Asteroid 99942 Apophis will pass within 19,000 miles of the Earth’s surface on April 13, 2029, which is closer than some satellites currently orbiting our planet. Furthermore, the huge 1,500 feet long and 550 feet wide asteroid will appear as bright as the stars in Ursa Minor in the northern skies.

A Rare Occurrence

Asteroid Apophis is named after the ancient Egyptian deity of chaos, darkness and destruction. As such, he was also the arch enemy of the sun god Ra. If this is all beginning to sound ominous, worry not. On average, an asteroid the size of Apophis is only be expected to collide with the Earth every 80,000 years or so. Furthermore, there is only a slight 2.7% possibility that it would strike the Earth in April of 2029, according to NASA.

Possible Impact of Asteroid Apophis Collision

The asteroid is bigger than an aircraft carrier, which is hardly a world-destroying size. Nevertheless, it could certainly do some major damage if it did impact the Earth, and could obliterate a city.

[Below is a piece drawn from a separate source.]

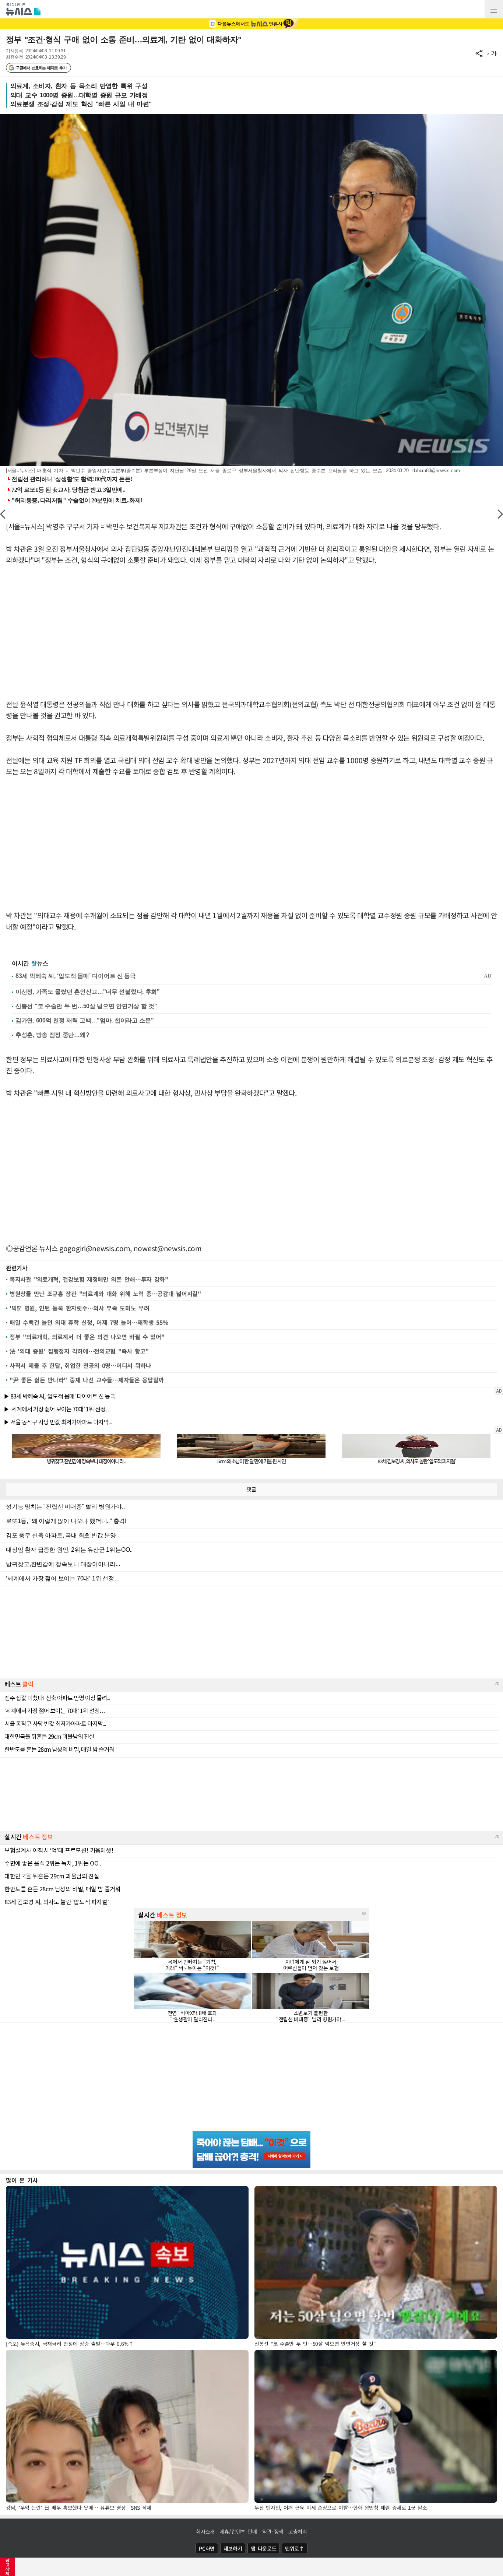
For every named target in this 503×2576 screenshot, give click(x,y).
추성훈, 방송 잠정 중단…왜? (52, 1035)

To put its potential destructive force into perspective, the 1908 Tunguska event is believed to have involved a comet or dense asteroid that was between 200 and 620 feet (60-190 meters). That object is significantly smaller than 99942 Apophis. Nonetheless, it still managed to knock down 80 million trees over a 2,150 km2 (830 sq mile) area.

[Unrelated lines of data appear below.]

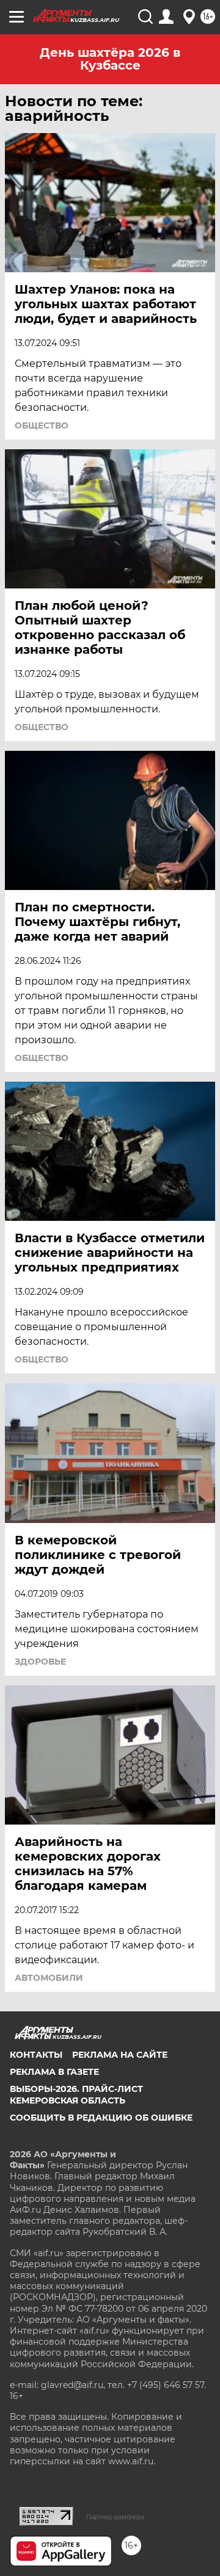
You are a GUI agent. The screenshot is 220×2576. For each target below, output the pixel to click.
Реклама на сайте (119, 2054)
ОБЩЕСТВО (41, 425)
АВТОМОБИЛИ (49, 1978)
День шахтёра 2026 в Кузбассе (110, 59)
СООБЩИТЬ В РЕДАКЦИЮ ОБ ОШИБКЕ (101, 2117)
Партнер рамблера (115, 2516)
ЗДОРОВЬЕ (40, 1661)
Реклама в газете (54, 2071)
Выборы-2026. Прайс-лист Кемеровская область (76, 2094)
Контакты (36, 2054)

Opportunity For Observation

Instead of 99942 Apophis wreaking havoc on Earth, however, scientists are welcoming this near-Earth asteroid’s appearance as an invaluable opportunity to observe it using optical and radar telescopes and to gain a better understanding of its orbit. This could also help prepare our planet for a time when the asteroid may pass closer to Earth many decades from now. Commenting upon the asteroid’s approach, Paul Chodas, director of JPL’s Center for Near Earth Objects Studies, explains:

“Apophis is a representative of about 2,000 currently known Potentially Hazardous Asteroids. By observing Apophis during its 2029 flyby, we will gain important scientific knowledge that could one day be used for planetary defense.”